As your Blossom Water wellness advocate, I’ve taken it upon myself to download the My Fitness Pal App. And, for the first time in my life, I’ve started counting calories. OK. My calorie counting is not just Blossom-Water flavored altruism, I want to lose 15 pounds by the end of May. The calorie counting has brought new awareness to what and how much I eat. I had no idea. A grilled cheese sandwich has fewer calories than I’d imagined; granola has so many more! I became aware that after a meal, I crave something sweet. I’ve never been a big dessert person, and so I was surprised to notice that I crave sweets after dinner. I asked Dr. Google to tell me why we crave sweets after dinner and what to do about it.
Why We Crave Sweets
It turns out that we crave sweets for many reasons – some psychological some physiological. The psychological reasons are those you might expect: we like to eat dessert, we’re used to eating dessert, eating dessert creates closure, etc. The physiological are a little less predictable. Here are a few of them:
You’re Tired or Dehydrated
When you’re tired or dehydrated, your body will send a signal that is often misinterpreted as hunger. Sweets provide an easy boost. What to Do About It: Before you eat that sweet treat, try drinking some water first. Wait a few minutes, your cravings just might pass. Or take a nap!
Your Dinner was Too Salty
Our bodies are genetically and biologically predisposition to crave a variety of flavors because a wider variety of flavors creates the possibility of absorbing a wider variety of foods and thus nutrients. By craving sweets, your body is trying to send the signal that you need more variety. Sweet is an opposite of salty. What to Do About It: Read labels, taste your food before your salt it, use less salt over all – lemon is an excellent flavor enhancer!

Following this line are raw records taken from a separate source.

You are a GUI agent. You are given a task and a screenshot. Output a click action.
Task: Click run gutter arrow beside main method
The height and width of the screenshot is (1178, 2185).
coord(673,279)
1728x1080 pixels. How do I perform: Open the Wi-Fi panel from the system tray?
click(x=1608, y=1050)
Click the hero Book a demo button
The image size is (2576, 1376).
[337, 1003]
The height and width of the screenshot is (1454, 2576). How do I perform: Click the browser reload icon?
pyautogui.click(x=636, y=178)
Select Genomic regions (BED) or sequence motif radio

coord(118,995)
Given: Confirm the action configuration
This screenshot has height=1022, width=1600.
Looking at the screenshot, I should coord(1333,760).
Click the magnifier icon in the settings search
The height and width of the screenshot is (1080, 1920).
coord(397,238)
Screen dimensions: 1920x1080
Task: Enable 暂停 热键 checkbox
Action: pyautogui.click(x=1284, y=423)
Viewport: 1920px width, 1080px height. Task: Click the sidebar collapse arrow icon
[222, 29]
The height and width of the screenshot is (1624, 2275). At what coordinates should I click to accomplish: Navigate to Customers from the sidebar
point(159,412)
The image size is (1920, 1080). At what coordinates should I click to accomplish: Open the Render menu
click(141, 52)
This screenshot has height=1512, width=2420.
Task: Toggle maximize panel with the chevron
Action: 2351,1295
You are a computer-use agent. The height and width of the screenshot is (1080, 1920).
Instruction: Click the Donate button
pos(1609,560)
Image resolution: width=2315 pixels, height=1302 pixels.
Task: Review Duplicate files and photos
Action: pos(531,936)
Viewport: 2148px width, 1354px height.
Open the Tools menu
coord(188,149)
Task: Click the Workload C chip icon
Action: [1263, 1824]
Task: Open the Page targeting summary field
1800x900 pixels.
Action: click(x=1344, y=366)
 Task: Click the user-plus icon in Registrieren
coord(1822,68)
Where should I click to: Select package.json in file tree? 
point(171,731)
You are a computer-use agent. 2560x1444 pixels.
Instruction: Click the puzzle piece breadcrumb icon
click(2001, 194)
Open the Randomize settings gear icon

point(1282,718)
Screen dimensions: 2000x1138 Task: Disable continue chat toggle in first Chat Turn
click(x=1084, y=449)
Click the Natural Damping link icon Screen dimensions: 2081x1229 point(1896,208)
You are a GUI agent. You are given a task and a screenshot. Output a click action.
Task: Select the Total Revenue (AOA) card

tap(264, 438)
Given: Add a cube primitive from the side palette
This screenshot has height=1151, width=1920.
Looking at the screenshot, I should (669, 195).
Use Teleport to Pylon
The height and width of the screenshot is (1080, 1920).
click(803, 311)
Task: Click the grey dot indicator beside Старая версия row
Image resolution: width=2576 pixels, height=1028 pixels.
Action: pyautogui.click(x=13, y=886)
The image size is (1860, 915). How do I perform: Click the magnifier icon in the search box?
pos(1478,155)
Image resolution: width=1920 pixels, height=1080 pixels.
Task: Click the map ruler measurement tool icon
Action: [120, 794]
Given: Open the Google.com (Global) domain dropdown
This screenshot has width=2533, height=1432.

Too many Carbs and Too Much Stress
“Sugar is a carbohydrate, grouped with other less-sweet carbs such as bread and pasta. Biotin, also known as vitamin B-7, can increase the satisfaction you get from the carbs you do eat and reduce your desire to overconsume them. Biotin helps your body convert carbs into the usable energy source of glucose. Getting enough biotin — which is easily depleted by antibiotic use, stress and digestive ailments — could help you use the carbs you do eat more efficiently and thus deter your body from wanting more.” What to Do About It: “Eat more cooked eggs, sardines, nuts, beans and cauliflower to load up on this important nutrient.” (https://www.livestrong.com/article/420416-vitamins-to-stop-sweet-cravings/)
You are Eating Too Fast, Not Chewing
Your grandmother was right. Chew your food more thoroughly. Digestion begins in the mouth. The act of chewing aids digestion by adding saliva, which moistens the food, making it easier for the digestive system to break down. And saliva contains the enzyme amylase which is also important to digestion. What to Do About It: You know what to do…slow down. By slowing down your eating, you’ll give your body more time to digest, you’ll become more aware of when you are actually satiated. You’ll become full with less food. It takes the brain about 20 minutes to register that your belly is full. By slowing down, you give yourself a better chance of noticing that you are satiated and won’t need sweets. And you’ll find more enjoyment in your meal which will also reduce your cravings for sweets. (More on this in our next post.)
You Need a Boost
The energy it takes your body to digest a meal can leave you feeling depleted of energy and craving a little boost. (Oh, the irony!) What to Do About It: Eat a more balanced meal. Unbalanced meals lead to uneven sugar levels and cravings.
What to Do About It:
Satisfy your craving for sweets naturally: add a side salad of veggies and fruit or add a sweet potato to your meal, add dried fruit to your rice or pilaf. Carrots and beets can be delightfully sweet without the caloric burden of sugary desserts.